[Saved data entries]
◆ ◆ ◆
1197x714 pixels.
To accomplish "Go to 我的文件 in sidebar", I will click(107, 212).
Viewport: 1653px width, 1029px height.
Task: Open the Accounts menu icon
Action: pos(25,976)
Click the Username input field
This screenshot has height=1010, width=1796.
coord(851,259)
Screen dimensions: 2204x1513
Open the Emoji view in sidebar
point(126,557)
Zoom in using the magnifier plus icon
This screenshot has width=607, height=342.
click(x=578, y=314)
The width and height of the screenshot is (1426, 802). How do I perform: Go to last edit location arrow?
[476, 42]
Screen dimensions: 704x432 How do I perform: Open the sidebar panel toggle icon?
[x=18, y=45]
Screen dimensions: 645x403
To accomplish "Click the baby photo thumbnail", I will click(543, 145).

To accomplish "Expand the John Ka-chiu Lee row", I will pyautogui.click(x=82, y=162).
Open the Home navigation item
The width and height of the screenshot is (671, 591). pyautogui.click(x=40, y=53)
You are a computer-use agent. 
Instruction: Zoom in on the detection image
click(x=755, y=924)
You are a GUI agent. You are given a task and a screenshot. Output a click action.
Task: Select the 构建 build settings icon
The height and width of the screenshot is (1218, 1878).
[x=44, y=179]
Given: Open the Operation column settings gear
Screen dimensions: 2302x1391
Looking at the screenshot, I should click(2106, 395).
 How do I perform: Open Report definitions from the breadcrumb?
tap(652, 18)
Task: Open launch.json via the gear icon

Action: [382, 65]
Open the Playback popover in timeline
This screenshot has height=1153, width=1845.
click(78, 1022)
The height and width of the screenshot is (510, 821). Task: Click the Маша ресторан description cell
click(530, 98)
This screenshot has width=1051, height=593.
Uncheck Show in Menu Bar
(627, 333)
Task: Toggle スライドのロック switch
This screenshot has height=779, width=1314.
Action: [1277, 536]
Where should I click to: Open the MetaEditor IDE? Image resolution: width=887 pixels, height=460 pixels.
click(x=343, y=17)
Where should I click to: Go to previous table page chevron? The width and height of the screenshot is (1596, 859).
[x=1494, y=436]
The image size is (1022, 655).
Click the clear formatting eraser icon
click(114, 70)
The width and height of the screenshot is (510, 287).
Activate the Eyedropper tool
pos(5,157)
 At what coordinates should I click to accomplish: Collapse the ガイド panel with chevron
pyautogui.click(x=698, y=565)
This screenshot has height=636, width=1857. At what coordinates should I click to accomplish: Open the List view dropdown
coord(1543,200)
◆ ◆ ◆
### [The problem]
Pick each line holding the word "agent" out of the data and copy it.

### [Result]
You are a computer-use agent. 
You are a GUI agent. You are given a task and a screenshot. Output a click action.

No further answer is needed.